O ministro da Defesa vai propor o alargamento das competências do Chefe do Estado-Maior das Forças Armadas (CEMGFA), que passa a ter o comando operacional de toda a atividade militar, e disse contar com o apoio das chefias.

Em entrevista à Lusa, o ministro João Gomes Cravinho anunciou que a proposta de lei para alterar a estrutura superior de comando das Forças Armadas dará entrada no parlamento “nas próximas semanas” e disse contar com o apoio das chefias militares apesar de “algumas interrogações sobre como poderia funcionar”.
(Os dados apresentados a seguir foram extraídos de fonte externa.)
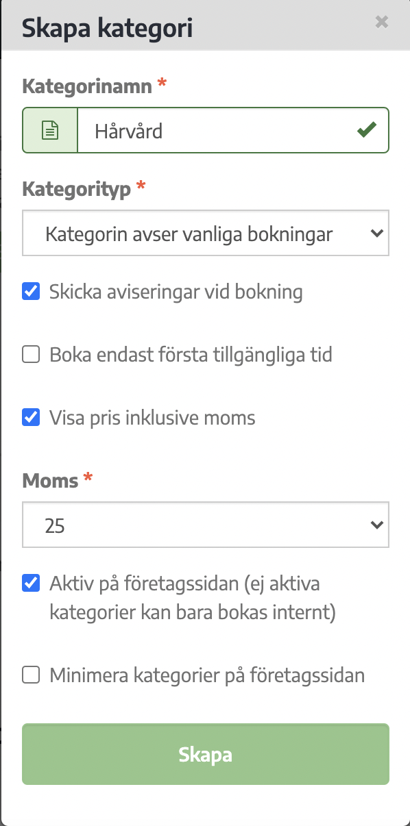Image resolution: width=410 pixels, height=826 pixels.
Task: Click the Moms dropdown chevron arrow
Action: click(376, 525)
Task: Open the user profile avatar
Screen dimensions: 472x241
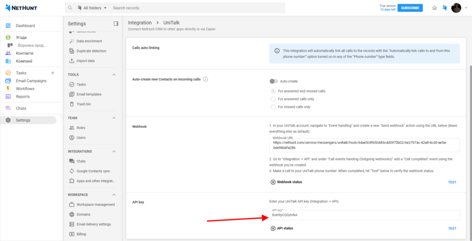Action: [x=456, y=8]
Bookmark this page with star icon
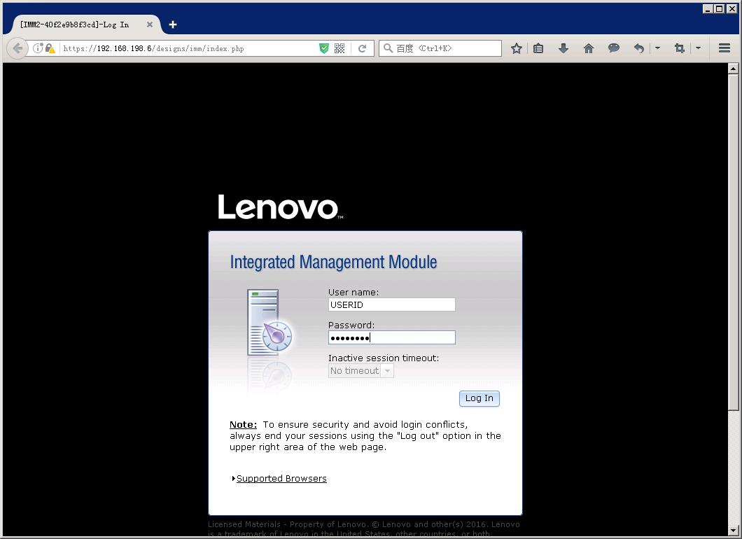742x539 pixels. [517, 48]
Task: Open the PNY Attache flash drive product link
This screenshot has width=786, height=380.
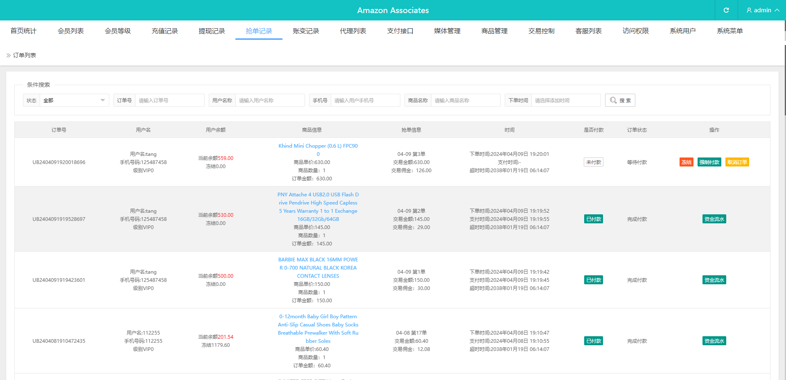Action: click(318, 207)
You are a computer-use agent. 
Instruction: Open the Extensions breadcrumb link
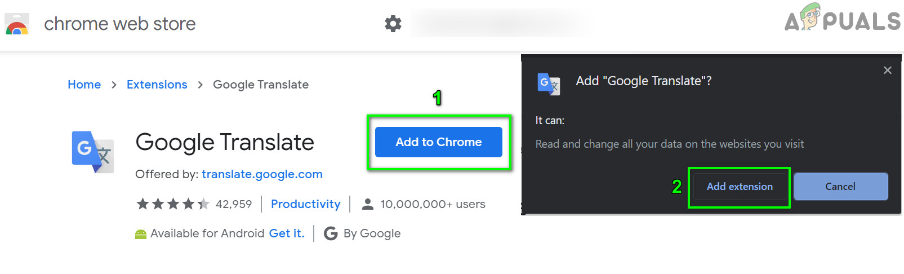point(157,85)
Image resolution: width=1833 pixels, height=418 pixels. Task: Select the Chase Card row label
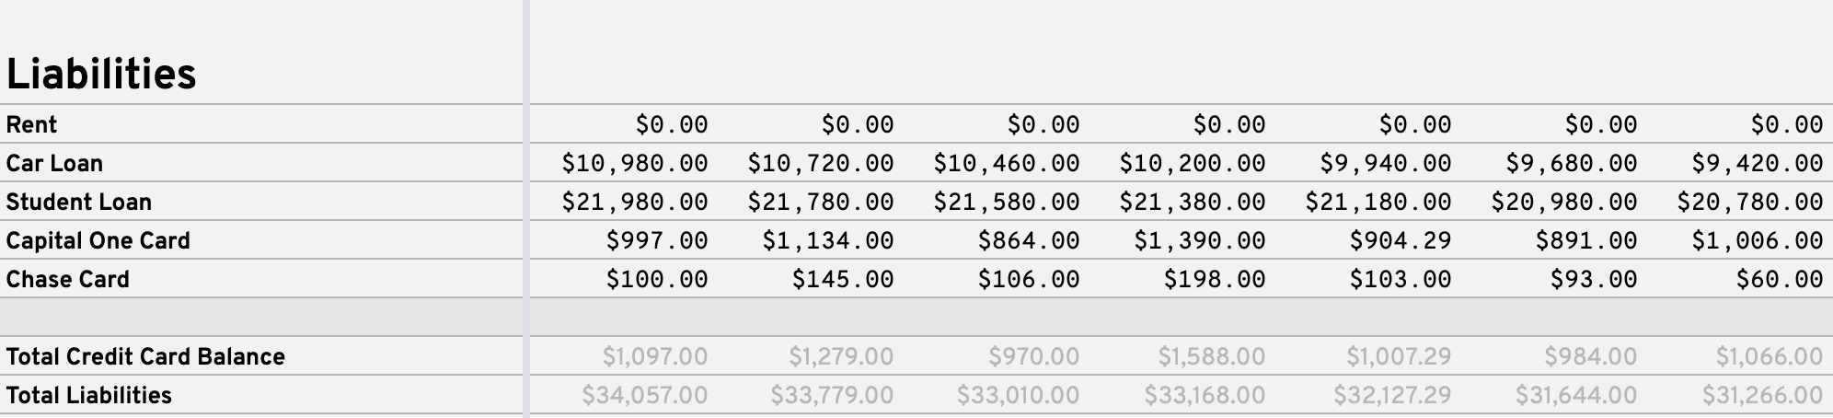[67, 279]
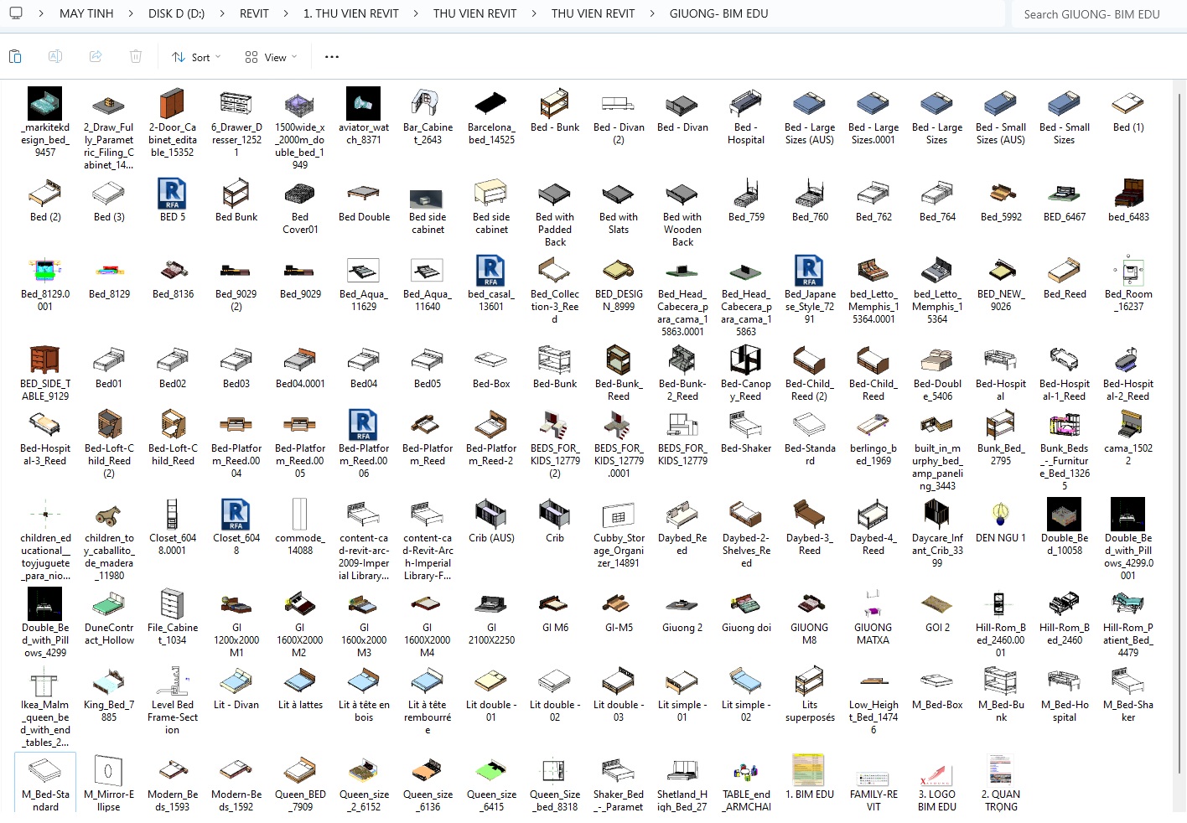
Task: Go to MAY TINH breadcrumb
Action: [x=86, y=13]
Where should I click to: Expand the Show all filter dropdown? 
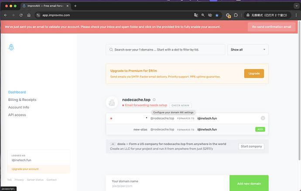[247, 50]
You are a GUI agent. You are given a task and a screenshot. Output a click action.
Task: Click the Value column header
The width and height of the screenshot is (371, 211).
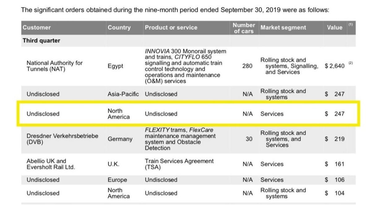coord(335,27)
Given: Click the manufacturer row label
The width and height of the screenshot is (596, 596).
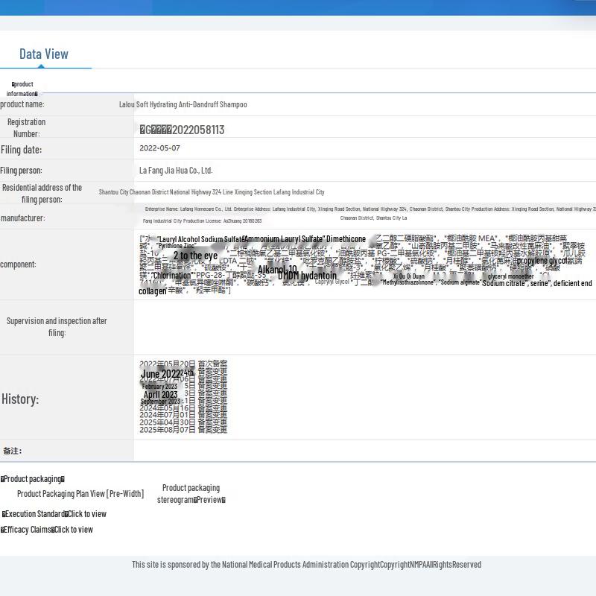Looking at the screenshot, I should (23, 218).
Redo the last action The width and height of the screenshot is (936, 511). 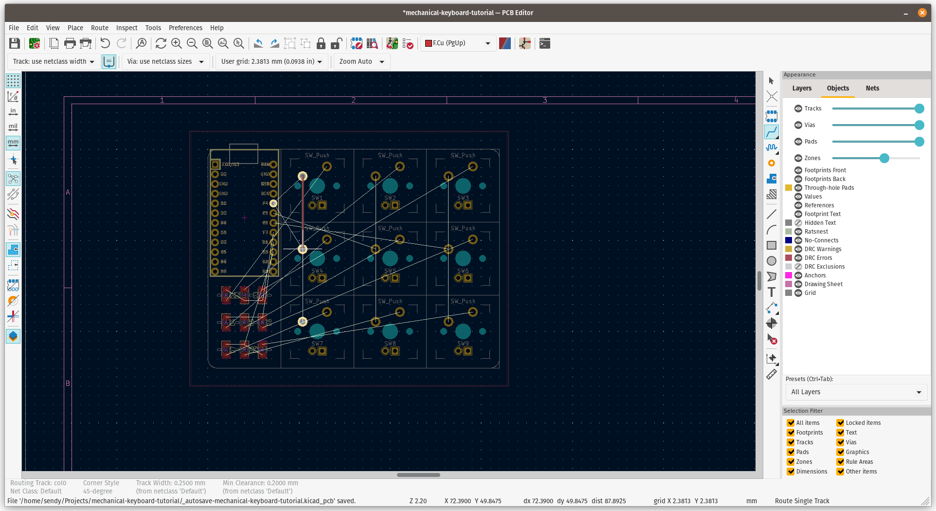[x=121, y=43]
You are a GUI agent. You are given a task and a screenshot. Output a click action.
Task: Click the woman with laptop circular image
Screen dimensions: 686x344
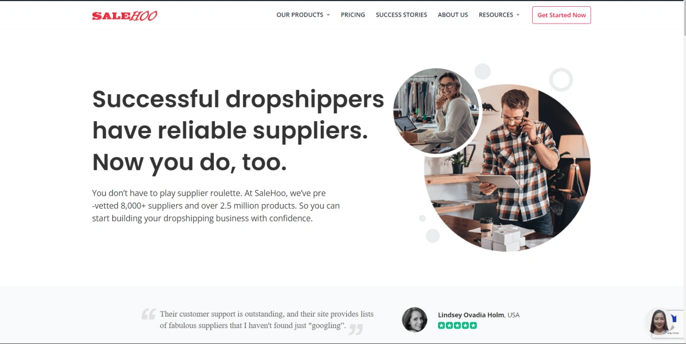437,110
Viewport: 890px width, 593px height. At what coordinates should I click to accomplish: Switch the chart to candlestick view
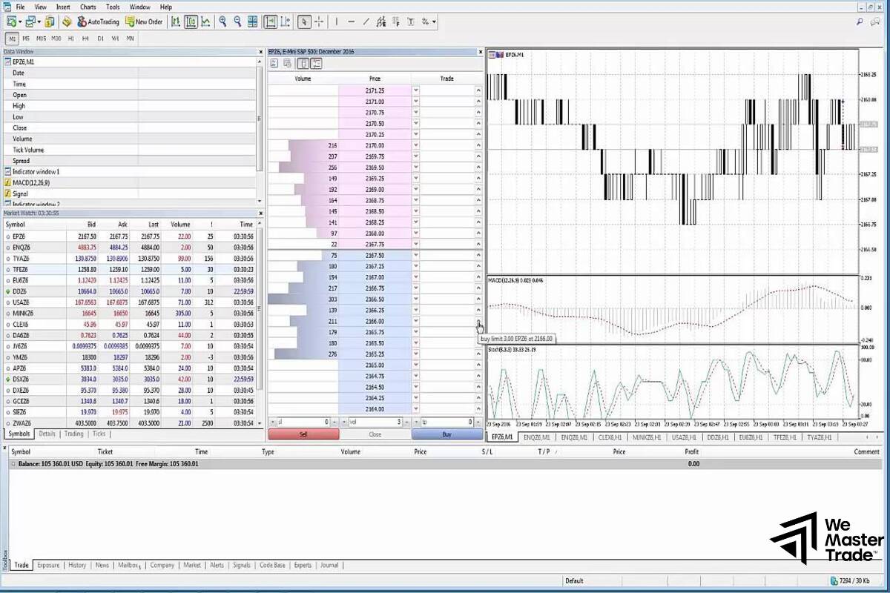tap(191, 21)
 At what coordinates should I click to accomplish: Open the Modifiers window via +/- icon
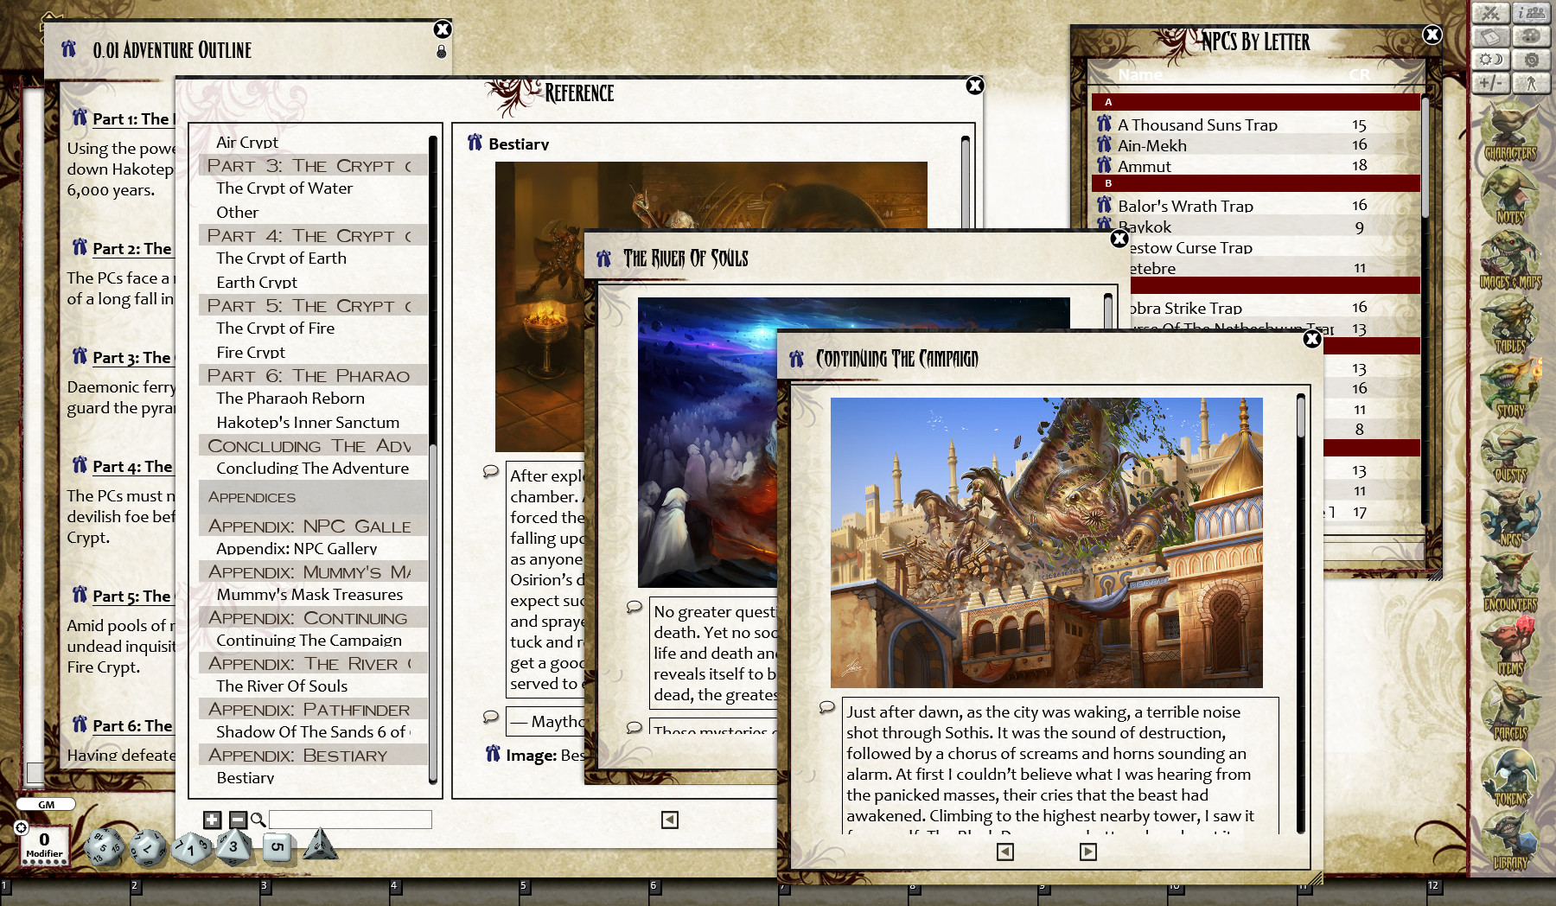pos(1491,82)
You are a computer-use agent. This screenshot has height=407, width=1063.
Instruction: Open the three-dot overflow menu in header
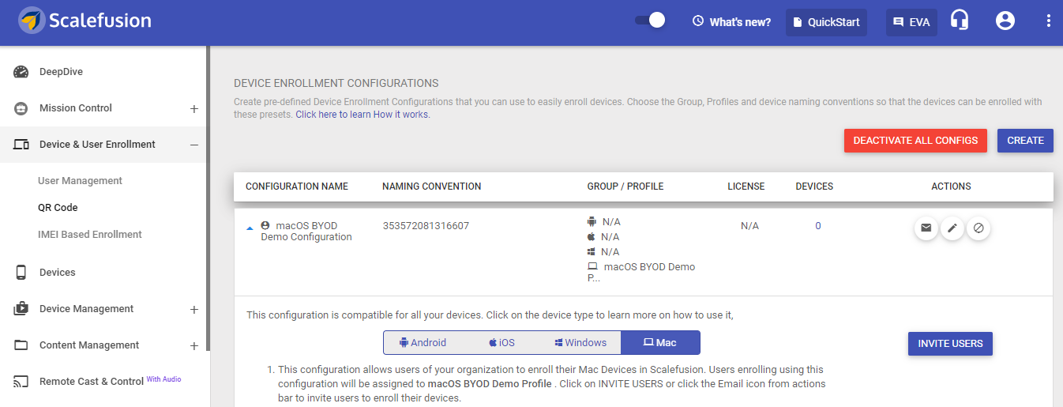point(1049,21)
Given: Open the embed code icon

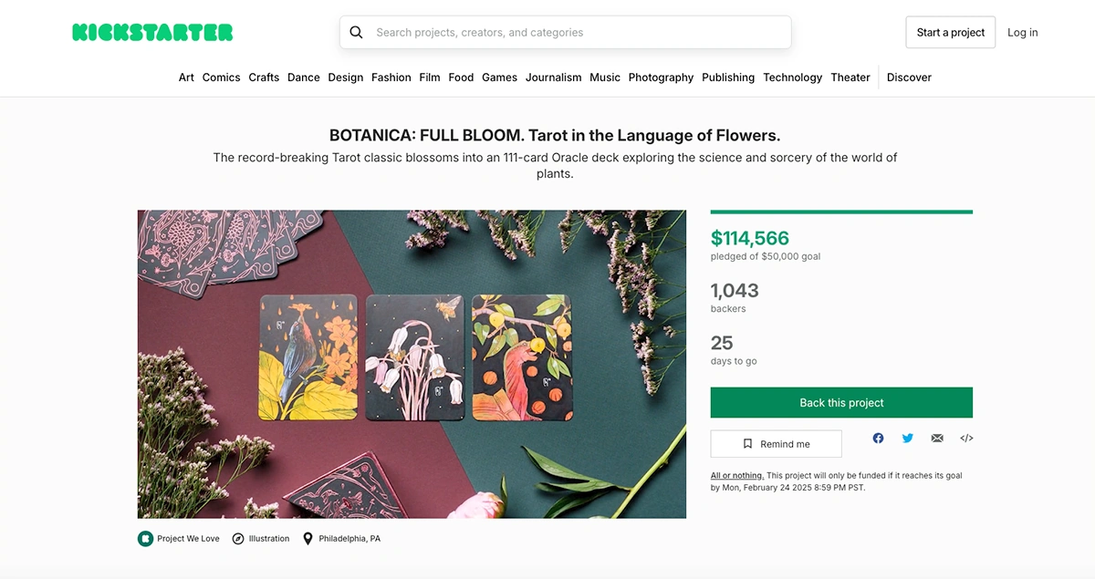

Hoje em dia impõe-se uma reforma no sentido de colocar debaixo da autoridade do CEMGFA as Forças Armadas como um conjunto. É uma reforma importante, de fundo, mas é também algo que corresponde a mais um passo num processo que tem muitos anos e corresponde também a uma modernização que já foi feita na generalidade dos países europeus”, justificou.

O ministro da Defesa Nacional sublinhou que, entre os países da NATO, já não se encontra “um modelo parecido com o português” na medida em que “já evoluíram para um modelo mais adequado que é o CEMGFA ter autoridade sobre os três ramos e também sobre as novas valências, da ciberdefesa e da saúde militar”.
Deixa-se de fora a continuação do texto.